The colors of summer




I am in awe of the reds, and the corals and magentas make me smile, but it is the green that is my favorite. The juicy, tart, not-quite-ripe yet magnificent flavor of green. This is how I color my summer.

21 July 2009

A gritty twist on personal history

It rained today. It was a lovely rain. A million dollar rain if you're engaged in the business of farming.

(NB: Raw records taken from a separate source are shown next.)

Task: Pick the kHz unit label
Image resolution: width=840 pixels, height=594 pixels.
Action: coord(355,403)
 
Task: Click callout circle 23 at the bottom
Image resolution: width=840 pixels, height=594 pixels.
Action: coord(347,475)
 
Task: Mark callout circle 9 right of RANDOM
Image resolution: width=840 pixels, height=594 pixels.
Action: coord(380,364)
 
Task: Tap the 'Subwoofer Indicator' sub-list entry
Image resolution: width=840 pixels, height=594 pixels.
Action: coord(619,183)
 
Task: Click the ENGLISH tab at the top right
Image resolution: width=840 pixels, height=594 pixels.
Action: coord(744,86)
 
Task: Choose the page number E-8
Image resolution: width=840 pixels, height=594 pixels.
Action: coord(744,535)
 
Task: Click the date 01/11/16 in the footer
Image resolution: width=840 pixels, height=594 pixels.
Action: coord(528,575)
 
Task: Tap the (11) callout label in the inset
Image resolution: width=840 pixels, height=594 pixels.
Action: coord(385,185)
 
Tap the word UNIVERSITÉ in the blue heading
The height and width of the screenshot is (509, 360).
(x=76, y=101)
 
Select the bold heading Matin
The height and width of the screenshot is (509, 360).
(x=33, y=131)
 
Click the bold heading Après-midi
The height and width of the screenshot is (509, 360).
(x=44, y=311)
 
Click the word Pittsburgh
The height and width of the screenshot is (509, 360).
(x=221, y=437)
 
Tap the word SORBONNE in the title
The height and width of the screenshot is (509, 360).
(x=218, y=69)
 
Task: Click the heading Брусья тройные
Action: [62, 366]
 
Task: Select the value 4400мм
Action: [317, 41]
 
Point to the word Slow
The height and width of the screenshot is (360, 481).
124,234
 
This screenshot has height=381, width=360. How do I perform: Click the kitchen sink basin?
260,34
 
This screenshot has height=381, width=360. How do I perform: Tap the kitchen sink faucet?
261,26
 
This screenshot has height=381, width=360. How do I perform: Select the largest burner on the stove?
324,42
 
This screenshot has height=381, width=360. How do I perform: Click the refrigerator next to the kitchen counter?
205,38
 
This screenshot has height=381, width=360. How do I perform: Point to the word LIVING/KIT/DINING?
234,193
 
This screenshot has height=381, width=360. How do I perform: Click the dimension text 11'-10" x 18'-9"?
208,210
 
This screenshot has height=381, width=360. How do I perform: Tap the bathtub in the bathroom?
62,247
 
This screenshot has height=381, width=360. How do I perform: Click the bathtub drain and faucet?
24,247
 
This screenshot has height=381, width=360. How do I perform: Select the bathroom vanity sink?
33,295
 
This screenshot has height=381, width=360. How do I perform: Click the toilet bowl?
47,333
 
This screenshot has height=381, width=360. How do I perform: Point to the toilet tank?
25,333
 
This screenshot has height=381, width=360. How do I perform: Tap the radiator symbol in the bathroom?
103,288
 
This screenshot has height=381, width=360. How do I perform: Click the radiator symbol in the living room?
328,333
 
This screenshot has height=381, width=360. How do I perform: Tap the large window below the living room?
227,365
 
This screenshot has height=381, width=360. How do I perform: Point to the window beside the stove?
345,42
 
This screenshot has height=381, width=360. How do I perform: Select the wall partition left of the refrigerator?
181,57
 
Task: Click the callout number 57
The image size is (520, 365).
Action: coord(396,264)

I try to spend rainy days tidying up the farmhouse, and today was no different. I sorted through stacks of laundry, mail and old magazines trying to reduce, reuse or recycle as much as possible. In the midst of my cleaning, I picked up the 2009 Farmers Almanac, and while trying to determine its fate, I found something I had to share:

"Historians tell us that among the useful items the first European colonists brought with them to the New World was one that we might not have suspected: the earthworm. Earthworms didn't occur originally in much of the north, it seems; rather European species were carried here in the colonists' ships, hidden in the soil those vessels loaded as ballast and in the root balls of plants they carried.

Properly reflected on, the idea that a creature as familiar and ubiquitous as the garden worm should be an exotic can do us good. It can enlarge our perceptions of history, including personal history. For consider: If earthworms came to our continent with the colonists, then they necessarily have their places on the same historical timeline as their human importers. Just as the millions of today's descendants of the first European colonists can trace their ancestry to specific people and places, so the descendents of the earthworms who accompanied those pioneers must arrange themselves in a like heirarchy of arrival. Therefore, should you repine that your colonial pedigree isn't all that you might wish, five minutes' work with a garden spade can turn up an aristocrat, a Mayflower worm whose very presence in your vegetable patch must gentle your condition."


This seemed the perfect sentiment for a day when all the birds are smiling; their rainy-day quest for earthworm meals seems assured.